Dulwich & Sydenham Hill Woods. July 2014
Words and pictures by Georgina Cook
Dulwich & Sydenham Woods have become my new favourite hangout – they’re walking distance from where I live and offer what sometimes feels like a jungle, framed by acres of Eden like allotments. South London’s Parakeets fly around the outskirts while inside, somewhat shy creatures, scurry around its dark mass of old twisted branches and roots. My partner and I sometimes go up to the woods with the sole reason to liberate pent up energy, stomping the ground and lashing dead branches around, safely contained by the towering oaks and Hornbeam.

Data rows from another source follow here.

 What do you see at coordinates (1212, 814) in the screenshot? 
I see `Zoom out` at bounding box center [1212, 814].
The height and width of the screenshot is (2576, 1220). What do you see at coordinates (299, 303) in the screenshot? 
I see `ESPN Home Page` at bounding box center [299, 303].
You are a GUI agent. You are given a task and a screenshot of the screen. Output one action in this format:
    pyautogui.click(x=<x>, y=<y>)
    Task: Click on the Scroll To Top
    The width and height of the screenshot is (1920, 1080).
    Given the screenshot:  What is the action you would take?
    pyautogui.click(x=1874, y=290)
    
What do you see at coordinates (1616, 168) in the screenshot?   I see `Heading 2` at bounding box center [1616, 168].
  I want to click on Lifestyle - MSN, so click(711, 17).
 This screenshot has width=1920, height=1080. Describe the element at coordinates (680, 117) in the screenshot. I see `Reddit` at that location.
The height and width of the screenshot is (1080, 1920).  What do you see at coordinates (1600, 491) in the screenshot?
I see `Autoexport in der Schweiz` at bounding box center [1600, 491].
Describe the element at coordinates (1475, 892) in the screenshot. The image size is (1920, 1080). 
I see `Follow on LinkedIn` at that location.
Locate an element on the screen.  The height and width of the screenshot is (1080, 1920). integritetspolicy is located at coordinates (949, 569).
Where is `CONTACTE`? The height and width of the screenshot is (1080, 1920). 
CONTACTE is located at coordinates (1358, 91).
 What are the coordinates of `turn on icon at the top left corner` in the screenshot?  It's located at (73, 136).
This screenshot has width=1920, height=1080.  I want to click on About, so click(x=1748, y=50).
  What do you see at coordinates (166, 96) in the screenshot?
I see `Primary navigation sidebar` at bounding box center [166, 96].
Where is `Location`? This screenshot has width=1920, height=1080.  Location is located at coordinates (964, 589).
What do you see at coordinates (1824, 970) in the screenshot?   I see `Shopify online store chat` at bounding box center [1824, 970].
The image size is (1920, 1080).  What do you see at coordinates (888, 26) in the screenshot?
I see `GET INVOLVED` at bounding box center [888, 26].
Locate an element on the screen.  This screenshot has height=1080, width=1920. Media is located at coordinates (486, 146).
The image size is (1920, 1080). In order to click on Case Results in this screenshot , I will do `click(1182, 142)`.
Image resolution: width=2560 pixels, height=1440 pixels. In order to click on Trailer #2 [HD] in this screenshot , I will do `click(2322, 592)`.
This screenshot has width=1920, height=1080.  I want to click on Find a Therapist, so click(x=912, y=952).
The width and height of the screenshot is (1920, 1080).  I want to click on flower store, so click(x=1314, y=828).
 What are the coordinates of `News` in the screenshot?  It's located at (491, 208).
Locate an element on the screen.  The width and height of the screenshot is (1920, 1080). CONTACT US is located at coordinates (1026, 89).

While it’s easy to get lost in the overgrowth, we nearly always end up at the point where Dulwich Woods and their neighbouring council owned Sydenham Hill Wood meet. Considering that one of these woods is privately owned (Dulwich Estate) and another council owned (Southwark), it’s a pleasant suprise that there’s no grand border separating the two. There is however, an old railway bridge casually joining them.
Thanks to a sign on the bridge showing Pisarro’s painting of what would have been the view in 1871, it’s clear that the Ash trees with seed pods and all manner of shrubs that surround the bridge, while big and impressive, have been there for less than 150 years. It’s nothing in tree life, but to us, their magnificence makes it difficult to imagine that the railway tracks in Pisarro’s painting ever existed.